◆ Instruction ◆
Lay out the lines starting at the one containing "The width and height of the screenshot is (735, 521)." and ending at the one containing "bar-row: 11400H 2.70 is" as a Markdown table with the columns Row and Line. Number each line in Row, and leave blank lines out.

◆ Source data ◆
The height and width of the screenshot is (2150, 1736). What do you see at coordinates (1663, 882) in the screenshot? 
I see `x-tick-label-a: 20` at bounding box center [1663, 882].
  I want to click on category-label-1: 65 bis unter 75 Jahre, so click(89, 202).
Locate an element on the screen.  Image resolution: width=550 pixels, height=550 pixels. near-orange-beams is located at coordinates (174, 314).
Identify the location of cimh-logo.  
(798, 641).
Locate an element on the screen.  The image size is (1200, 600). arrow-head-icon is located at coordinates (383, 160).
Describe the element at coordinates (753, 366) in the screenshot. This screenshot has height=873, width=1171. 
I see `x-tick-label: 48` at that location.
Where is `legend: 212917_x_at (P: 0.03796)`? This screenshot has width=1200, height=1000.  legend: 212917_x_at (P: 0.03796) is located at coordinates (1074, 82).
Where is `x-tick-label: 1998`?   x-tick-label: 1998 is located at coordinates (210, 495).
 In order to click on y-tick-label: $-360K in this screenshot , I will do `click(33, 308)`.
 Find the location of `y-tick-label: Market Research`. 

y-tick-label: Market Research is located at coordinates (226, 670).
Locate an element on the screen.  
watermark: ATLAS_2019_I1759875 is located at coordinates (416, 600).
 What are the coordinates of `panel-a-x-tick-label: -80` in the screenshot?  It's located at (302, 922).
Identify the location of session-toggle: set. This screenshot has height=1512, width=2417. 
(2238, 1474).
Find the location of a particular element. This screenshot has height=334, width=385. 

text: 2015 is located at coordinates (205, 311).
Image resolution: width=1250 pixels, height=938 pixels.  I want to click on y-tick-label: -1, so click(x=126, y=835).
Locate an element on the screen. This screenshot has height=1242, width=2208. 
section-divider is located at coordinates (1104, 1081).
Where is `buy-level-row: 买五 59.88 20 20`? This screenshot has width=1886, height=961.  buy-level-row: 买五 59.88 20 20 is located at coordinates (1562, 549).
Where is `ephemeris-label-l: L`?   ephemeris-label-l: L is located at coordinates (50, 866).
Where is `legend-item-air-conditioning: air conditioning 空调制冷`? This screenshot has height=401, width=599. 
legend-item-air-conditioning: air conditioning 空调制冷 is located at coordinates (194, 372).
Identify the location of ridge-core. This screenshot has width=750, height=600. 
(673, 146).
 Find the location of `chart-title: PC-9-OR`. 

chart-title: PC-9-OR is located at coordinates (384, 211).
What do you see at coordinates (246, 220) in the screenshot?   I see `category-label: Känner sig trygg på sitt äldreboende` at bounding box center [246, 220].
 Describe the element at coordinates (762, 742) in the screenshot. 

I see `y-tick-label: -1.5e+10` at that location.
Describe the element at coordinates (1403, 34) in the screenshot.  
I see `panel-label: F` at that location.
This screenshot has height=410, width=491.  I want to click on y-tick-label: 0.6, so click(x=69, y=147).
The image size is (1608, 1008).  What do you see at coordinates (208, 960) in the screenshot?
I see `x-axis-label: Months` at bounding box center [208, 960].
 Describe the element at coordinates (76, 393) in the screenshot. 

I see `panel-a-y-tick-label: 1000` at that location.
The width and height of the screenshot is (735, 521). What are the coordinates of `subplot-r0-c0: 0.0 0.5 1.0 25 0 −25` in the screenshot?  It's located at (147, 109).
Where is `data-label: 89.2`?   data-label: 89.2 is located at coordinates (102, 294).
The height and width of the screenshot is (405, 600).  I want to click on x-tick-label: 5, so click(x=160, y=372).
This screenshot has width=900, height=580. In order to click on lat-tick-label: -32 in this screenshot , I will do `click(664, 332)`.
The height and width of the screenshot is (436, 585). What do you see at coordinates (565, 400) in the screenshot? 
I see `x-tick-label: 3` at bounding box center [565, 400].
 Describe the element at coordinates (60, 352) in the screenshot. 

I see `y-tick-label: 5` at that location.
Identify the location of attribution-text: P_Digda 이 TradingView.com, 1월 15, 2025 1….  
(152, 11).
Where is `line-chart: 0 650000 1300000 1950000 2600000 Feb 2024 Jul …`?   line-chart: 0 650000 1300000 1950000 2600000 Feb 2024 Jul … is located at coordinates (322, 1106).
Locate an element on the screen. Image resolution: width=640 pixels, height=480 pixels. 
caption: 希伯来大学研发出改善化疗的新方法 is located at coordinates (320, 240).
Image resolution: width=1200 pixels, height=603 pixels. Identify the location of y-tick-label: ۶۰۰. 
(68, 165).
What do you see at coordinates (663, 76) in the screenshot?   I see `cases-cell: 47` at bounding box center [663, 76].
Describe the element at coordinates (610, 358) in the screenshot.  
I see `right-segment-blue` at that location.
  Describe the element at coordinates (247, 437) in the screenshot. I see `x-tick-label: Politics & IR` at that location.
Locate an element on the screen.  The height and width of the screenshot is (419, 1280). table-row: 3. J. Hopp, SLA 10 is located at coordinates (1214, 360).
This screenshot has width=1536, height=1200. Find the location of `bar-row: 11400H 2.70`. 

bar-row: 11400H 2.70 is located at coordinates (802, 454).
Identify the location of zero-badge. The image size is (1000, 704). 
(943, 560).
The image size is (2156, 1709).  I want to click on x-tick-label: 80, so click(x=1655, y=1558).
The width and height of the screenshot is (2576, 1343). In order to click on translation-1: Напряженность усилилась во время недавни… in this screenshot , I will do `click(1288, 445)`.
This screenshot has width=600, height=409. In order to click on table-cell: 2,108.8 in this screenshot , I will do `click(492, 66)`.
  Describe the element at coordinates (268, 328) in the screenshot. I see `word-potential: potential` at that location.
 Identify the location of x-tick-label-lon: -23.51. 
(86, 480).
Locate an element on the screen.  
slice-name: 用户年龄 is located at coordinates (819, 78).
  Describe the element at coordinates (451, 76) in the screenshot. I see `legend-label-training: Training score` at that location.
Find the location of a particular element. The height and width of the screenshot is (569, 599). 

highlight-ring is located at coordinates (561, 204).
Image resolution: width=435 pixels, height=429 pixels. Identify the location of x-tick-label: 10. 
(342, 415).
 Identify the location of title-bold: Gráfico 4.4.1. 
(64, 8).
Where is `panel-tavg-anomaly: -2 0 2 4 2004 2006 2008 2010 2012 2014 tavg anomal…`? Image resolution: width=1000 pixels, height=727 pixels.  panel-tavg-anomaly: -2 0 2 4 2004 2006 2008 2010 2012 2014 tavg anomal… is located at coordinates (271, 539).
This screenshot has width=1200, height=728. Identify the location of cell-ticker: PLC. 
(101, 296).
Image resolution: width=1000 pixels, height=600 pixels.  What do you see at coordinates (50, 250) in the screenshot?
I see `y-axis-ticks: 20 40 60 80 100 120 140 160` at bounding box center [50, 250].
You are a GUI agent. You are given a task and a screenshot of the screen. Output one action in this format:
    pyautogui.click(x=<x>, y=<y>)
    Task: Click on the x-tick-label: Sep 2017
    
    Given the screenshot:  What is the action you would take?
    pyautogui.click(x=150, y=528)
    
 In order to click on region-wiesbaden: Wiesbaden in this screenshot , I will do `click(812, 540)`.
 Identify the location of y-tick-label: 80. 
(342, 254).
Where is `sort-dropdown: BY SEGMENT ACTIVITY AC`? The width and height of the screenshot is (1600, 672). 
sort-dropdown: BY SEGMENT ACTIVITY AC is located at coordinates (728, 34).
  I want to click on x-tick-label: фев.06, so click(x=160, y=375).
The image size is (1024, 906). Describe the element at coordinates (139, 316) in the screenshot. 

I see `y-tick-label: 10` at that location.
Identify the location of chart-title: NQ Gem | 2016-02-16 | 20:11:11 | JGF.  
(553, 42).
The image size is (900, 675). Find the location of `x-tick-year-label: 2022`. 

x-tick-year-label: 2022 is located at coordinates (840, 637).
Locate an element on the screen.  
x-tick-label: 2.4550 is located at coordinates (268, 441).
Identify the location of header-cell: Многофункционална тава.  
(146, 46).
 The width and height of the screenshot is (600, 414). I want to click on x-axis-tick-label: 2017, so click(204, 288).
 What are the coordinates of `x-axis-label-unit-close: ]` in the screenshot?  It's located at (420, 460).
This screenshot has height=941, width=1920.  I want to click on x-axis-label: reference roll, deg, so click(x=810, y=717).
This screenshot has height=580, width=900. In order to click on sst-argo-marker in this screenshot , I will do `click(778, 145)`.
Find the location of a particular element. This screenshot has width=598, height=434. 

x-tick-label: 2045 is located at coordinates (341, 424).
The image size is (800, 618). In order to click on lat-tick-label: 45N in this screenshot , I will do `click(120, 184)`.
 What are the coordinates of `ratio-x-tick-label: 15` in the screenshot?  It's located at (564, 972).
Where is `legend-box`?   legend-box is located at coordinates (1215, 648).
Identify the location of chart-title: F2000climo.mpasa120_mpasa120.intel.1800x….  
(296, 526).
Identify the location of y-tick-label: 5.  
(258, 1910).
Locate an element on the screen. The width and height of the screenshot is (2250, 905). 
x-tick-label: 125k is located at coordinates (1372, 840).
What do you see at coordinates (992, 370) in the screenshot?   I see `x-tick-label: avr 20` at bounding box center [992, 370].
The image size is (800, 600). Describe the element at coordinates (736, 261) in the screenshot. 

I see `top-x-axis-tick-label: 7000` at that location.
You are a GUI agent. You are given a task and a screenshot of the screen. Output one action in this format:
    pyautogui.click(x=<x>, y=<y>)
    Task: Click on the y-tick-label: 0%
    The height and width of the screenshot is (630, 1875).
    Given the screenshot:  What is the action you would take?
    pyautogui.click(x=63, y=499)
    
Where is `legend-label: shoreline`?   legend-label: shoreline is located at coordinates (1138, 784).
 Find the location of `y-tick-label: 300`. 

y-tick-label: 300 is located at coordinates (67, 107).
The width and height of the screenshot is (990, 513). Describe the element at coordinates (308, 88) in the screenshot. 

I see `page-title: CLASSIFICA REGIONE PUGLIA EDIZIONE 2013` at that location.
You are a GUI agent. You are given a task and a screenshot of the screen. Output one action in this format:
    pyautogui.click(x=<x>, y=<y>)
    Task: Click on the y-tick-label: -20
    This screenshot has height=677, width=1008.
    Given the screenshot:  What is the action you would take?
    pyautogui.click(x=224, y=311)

◆ Answer to the exercise ◆
| Row | Line |
|---|---|
| 1 | The width and height of the screenshot is (735, 521). What are the coordinates of `subplot-r0-c0: 0.0 0.5 1.0 25 0 −25` in the screenshot?  It's located at (147, 109). |
| 2 | Where is `data-label: 89.2`?   data-label: 89.2 is located at coordinates (102, 294). |
| 3 | The height and width of the screenshot is (405, 600).  I want to click on x-tick-label: 5, so click(x=160, y=372). |
| 4 | This screenshot has width=900, height=580. In order to click on lat-tick-label: -32 in this screenshot , I will do `click(664, 332)`. |
| 5 | The height and width of the screenshot is (436, 585). What do you see at coordinates (565, 400) in the screenshot?  |
| 6 | I see `x-tick-label: 3` at bounding box center [565, 400]. |
| 7 |  Describe the element at coordinates (60, 352) in the screenshot.  |
| 8 | I see `y-tick-label: 5` at that location. |
| 9 | Identify the location of attribution-text: P_Digda 이 TradingView.com, 1월 15, 2025 1….   |
| 10 | (152, 11). |
| 11 | Where is `line-chart: 0 650000 1300000 1950000 2600000 Feb 2024 Jul …`?   line-chart: 0 650000 1300000 1950000 2600000 Feb 2024 Jul … is located at coordinates (322, 1106). |
| 12 | Locate an element on the screen. Image resolution: width=640 pixels, height=480 pixels.  |
| 13 | caption: 希伯来大学研发出改善化疗的新方法 is located at coordinates (320, 240). |
| 14 | Image resolution: width=1200 pixels, height=603 pixels. Identify the location of y-tick-label: ۶۰۰.  |
| 15 | (68, 165). |
| 16 | What do you see at coordinates (663, 76) in the screenshot?   I see `cases-cell: 47` at bounding box center [663, 76]. |
| 17 | Describe the element at coordinates (610, 358) in the screenshot.   |
| 18 | I see `right-segment-blue` at that location. |
| 19 |   Describe the element at coordinates (247, 437) in the screenshot. I see `x-tick-label: Politics & IR` at that location. |
| 20 | Locate an element on the screen.  The height and width of the screenshot is (419, 1280). table-row: 3. J. Hopp, SLA 10 is located at coordinates (1214, 360). |
| 21 | This screenshot has width=1536, height=1200. Find the location of `bar-row: 11400H 2.70`.  |
| 22 | bar-row: 11400H 2.70 is located at coordinates (802, 454). |